### Task brief
Please give back exactly the line with "Given: Click the search magnifier icon" and each line after it through the end of the material, leaving out the pictures.

### Material to process
......

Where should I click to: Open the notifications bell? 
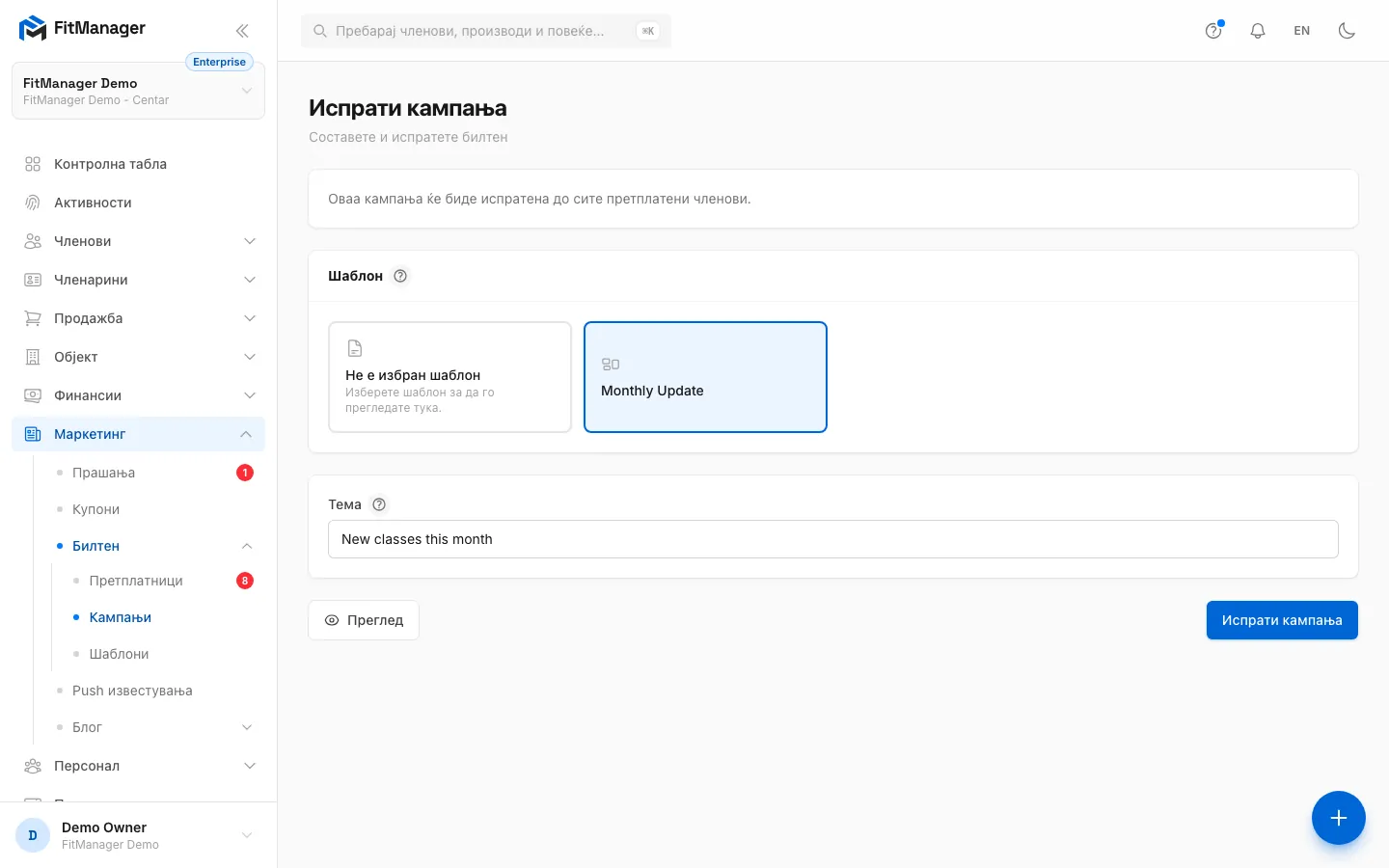(x=1258, y=31)
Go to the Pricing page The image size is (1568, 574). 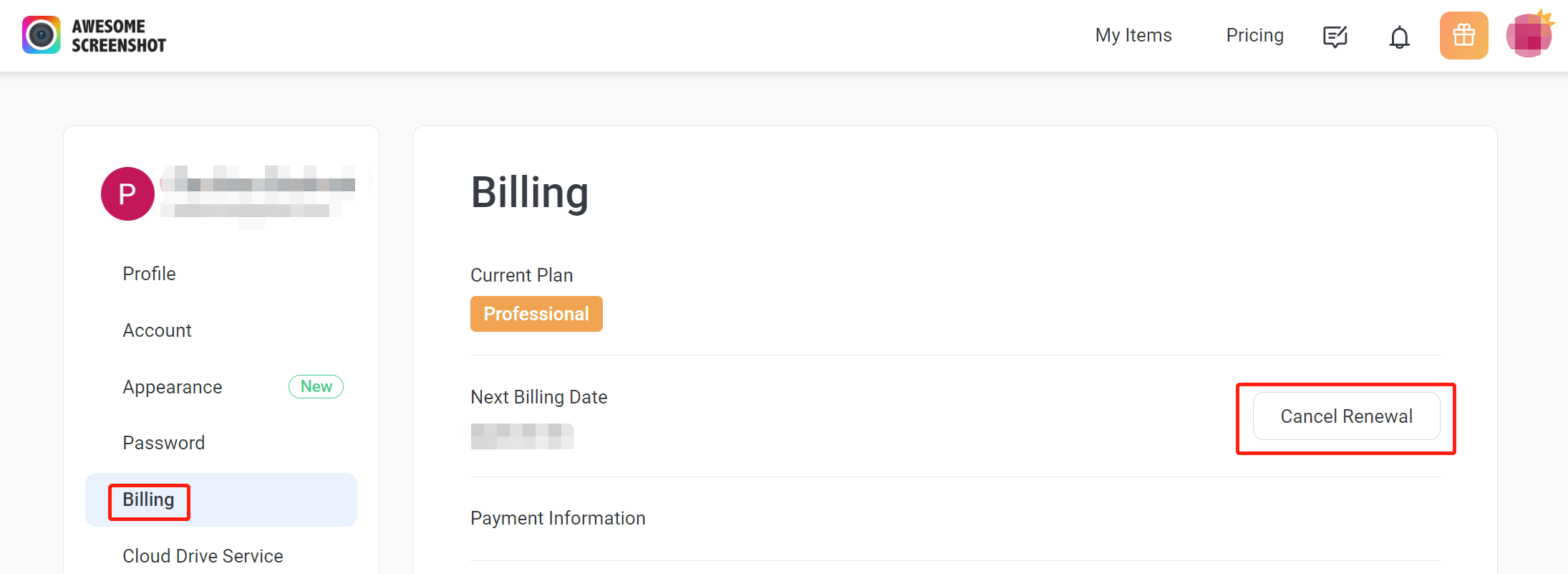(1254, 35)
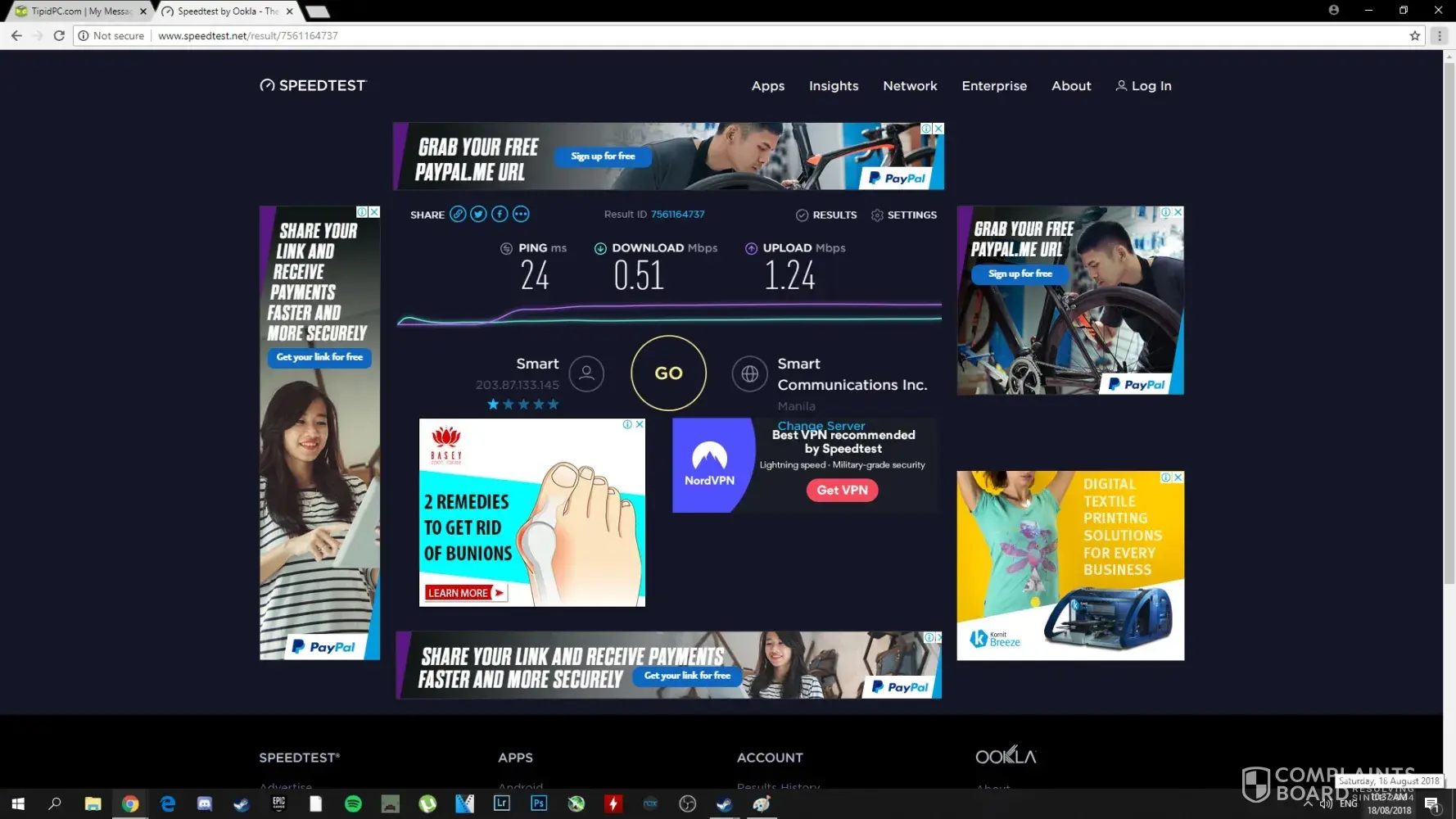Switch to the TipidPC.com tab
Screen dimensions: 1456x819
(78, 11)
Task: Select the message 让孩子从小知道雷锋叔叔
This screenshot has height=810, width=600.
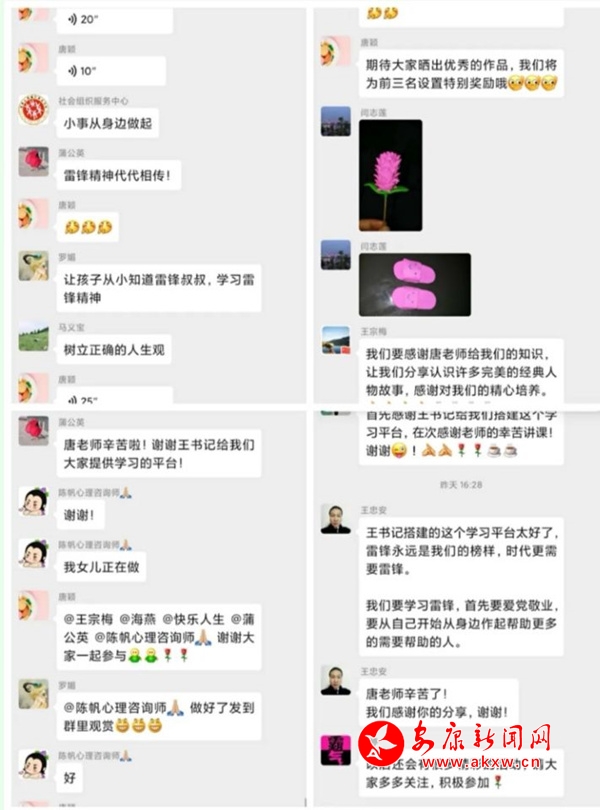Action: pos(159,288)
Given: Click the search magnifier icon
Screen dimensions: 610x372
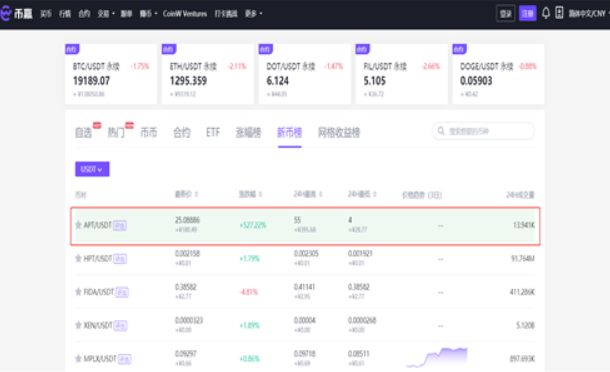Looking at the screenshot, I should pos(441,131).
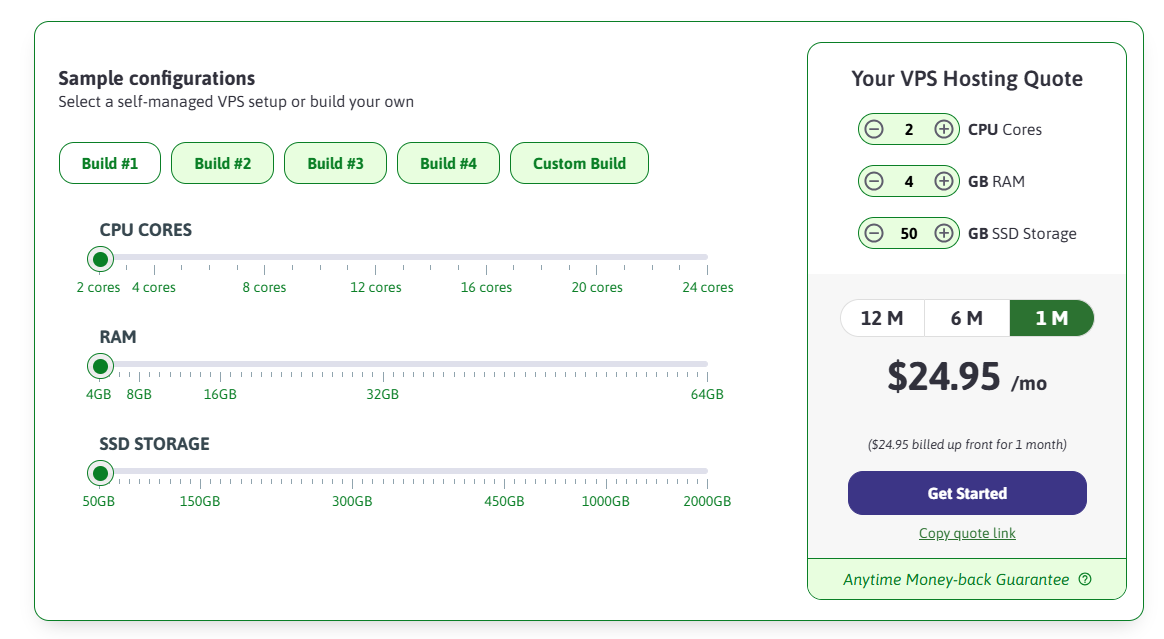Open the Custom Build option

click(x=579, y=163)
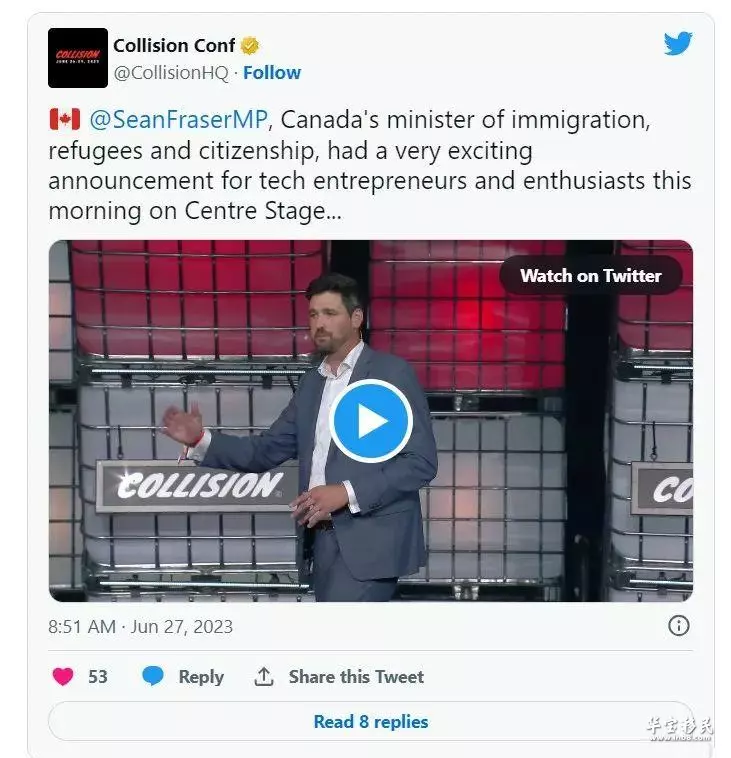The width and height of the screenshot is (731, 758).
Task: Open the tweet info circle icon
Action: coord(678,626)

......

### Output of the exercise
Given: Click the search magnifier icon
Screen dimensions: 610x372
Looking at the screenshot, I should pos(441,131).
Open the Custom Build option

click(x=579, y=163)
The width and height of the screenshot is (731, 758).
Task: Open the tweet info circle icon
Action: coord(678,626)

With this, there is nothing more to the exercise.